2. Penerima hak dilarang menelantarkan tanahnya. Fakta membuktikan sejak diberikan hak pada tahun 2018 dengan terbitnya sertifikat Hak Guna Usaha oleh BPN Kab. Pelalawan dengan no sertifikat 00146 dan 00147 penerima hak telah menelantarkan tanah tersebut selama lebih kurang empat tahun hal ini jelas melanggar Pasal 27 PP Nomor 18 Tahun 2021 tentang hak pengelolaan, hak atas tanah, satuan rumah susun dan pendaftaran tanah. Sehingga SK pemberian hak kepada PT. Trisetia Usahan Mandiri sudah memenuhi syarat untuk dicabut sebagaimana disebutkan pada diktum kelima SK pemberian hak tersebut
3. Berdasarkan Peraturan Menteri Pertanian Nomor 98 tahun 2013 tentang perizinan usaha perkebunan diatur bahwa terhadap IUP- B yang telah dicabut selanjutnya diusulkan kepada instansi yang berwenang untuk dibatalkan hak atas tanahnya dan hal ini sudah ditindaklanjuti oleh Pemerintah Kab.Pelalawan melalui Dinas Penanaman Modal melalui suratnya tertanggal 31 Agustus 2020 mengusulkan pencabutan tersebut kepad Kementrian Agraria ATR dan BPN namun hingga hari ini belum ada tindak lanjut.
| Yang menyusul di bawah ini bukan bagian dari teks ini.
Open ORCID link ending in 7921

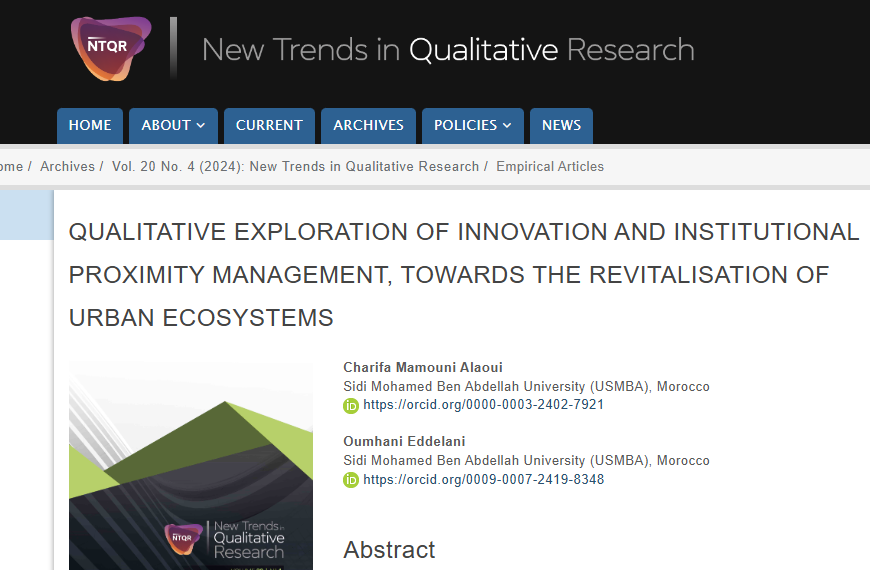[x=483, y=405]
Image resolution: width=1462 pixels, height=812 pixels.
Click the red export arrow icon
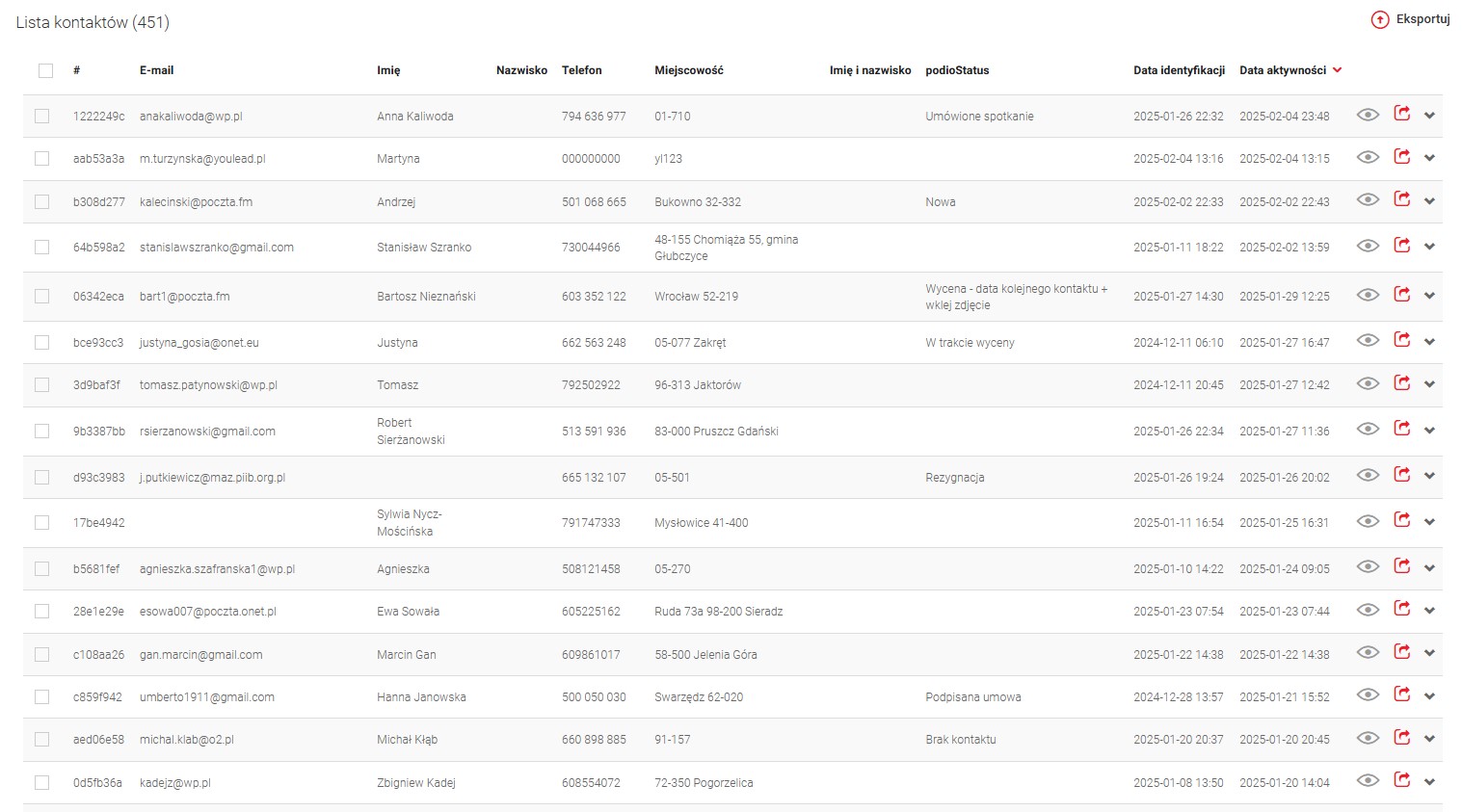click(x=1380, y=20)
“Bahwa berdasarkan apa yang telah kami uraikan diatas tidak ada lagi alasan bagi Kementerian Angraria dan Tata Ruang/BPN RI untuk tidak melakukan pencabutan SK pemberian hak tersebut, jika itu tidak dilakukan maka kami bertanya ada apa? Sudah jelas ada pelanggaran, sudah jelas tidak lagi memenuhi syarat kenapa masih belum dicabut ?,” imbuhnya.
Jika tuntutan pencabutan tersebut tidak segera dilakukan maka masyarakat pulau Mendol Kuala Kampar akan melakukan upaya hukum serta melakukan aksi unjuk rasa secara terus-menerus sesampainya SK itu di cabut.
“Jangan mempertontonkan pelanggaran hukum padahal kita sudah sepakat negara kita adalah negara hukum, hukumlah sebagai panglima sebagaimana amanat konstitus UUD 1945 Pasal 1 ayat 3, Selain itu kami mendesak kepada Dinas Lingkungan Hidup dan Kehutanan kabupaten Pelalawan untuk melakukan penegakan hukum kepada perusahaan ini karena melakukan aktivitas dilahan gambut tanpa ada mengantongi izin jelas, ini merupakan tindakan pengrusakan lingkungan yang ada unsur pidananya,” tutupnya.